Two days after Mancuso had announced his intention to reveal names
of paramilitary collaborators, Colombia’s leading newsmagazine,
Semana, published transcripts of wiretap tapes that it
had received from unknown government sources. The tapes of cell
phone calls made by imprisoned AUC leaders and their right-hand
men, which were from wiretaps carried out by the National Police’s
intelligence unit, showed that the paramilitary leaders were continuing
to operate their criminal organizations from behind bars. The transcripts
confirmed claims made by many critics of the demobilizations that
the process was more of a “restructuring” than a “demobilizing”
of the AUC. In 2006, Colombian NGO Indepaz had revealed that 43
new paramilitary groups were established over the previous two years
in 22 of the country’s 32 departments. Furthermore, former
mid-level AUC commanders headed many of the new death squads, thereby
making evident the continuity between the old AUC and the new generation
of paramilitaries.
But why would government sources reveal the existence of the wiretaps?
It is possible that members of the National Police leaked the wiretaps
as a way to punish Mancuso for his promise to publicly identify
politicians and military officers who had collaborated with the
paramilitaries. Whatever the reason, it appeared that certain members
of the Uribe government and the AUC leaders no longer trusted each
other and the former allies had been reduced to sabotaging one another
in a desperate attempt to save their own skins. Meanwhile, an investigation
into the leaking of the tapes led to yet another problem for the
embattled Uribe administration as it revealed that, not only was
the National Police bugging the imprisoned paramilitary leaders,
but also opposition politicians and journalists.

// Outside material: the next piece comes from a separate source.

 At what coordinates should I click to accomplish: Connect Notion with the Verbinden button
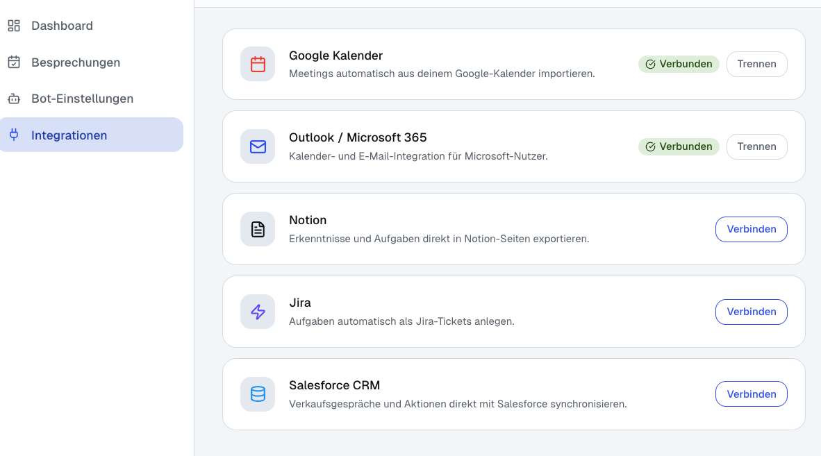[x=751, y=229]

Several days after Semana published the wiretap transcripts,
Mancuso testified that more than a dozen military officers and politicians
including the current Defense Minister Juan Manuel Santos and Vice-President
Francisco Santos, who are cousins, had conspired with the AUC. Mancuso
claimed that he had met personally with the current vice-president,
who was an editor for Colombia’s largest daily El Tiempo
at the time, on four occasions in the late 1990s and that Vice-President
Santos had sought to establish a paramilitary bloc in the country’s
capital Bogotá. The declarations further diminished the credibility
of the Uribe administration and effectively terminated the alliance
between the AUC leaders and the government.
The initial objective of the demobilization process was to provide
a virtual amnesty to AUC leaders and to give the illusion of a paramilitary
demobilization without revealing links between active state representatives
and the death squads. The para-politics scandal has destroyed any
remaining hopes for a successfully whitewashing of the crimes perpetrated
by both paramilitaries and state officials. It is important to note
that the para-politics scandal did not result from the demobilization
process as many Uribe supporters claim. In fact, to the contrary,
it evolved independently as part of a separate criminal investigation
and has undermined the very objectives that the Uribe administration
and the AUC leaders had hoped to achieve with the demobilization
process.
Meanwhile, as a result of the Constitutional Court’s ruling,
the paramilitary leaders now face at least eight years in prison,
and possibly as many as 40 years depending on the final outcome
of the para-politics investigations. Consequently, the AUC leaders
now have real incentive to come clean in their testimonies under
the Justice and Peace Law. Meanwhile, the Uribe government is scrambling
to distance itself from the paramilitaries and is desperately clinging
to what little credibility it has left.
What started out as an alliance between the Uribe administration
and the AUC leadership with the intent of continuing Colombia’s
long history of impunity and official ties to right-wing death squads
has evolved into the two protagonists turning on each other and
potentially initiating the most extensive political house cleaning
in Colombia’s history. It is an outcome that neither intended
nor desired at the outset of what appeared to be a carefully constructed
process.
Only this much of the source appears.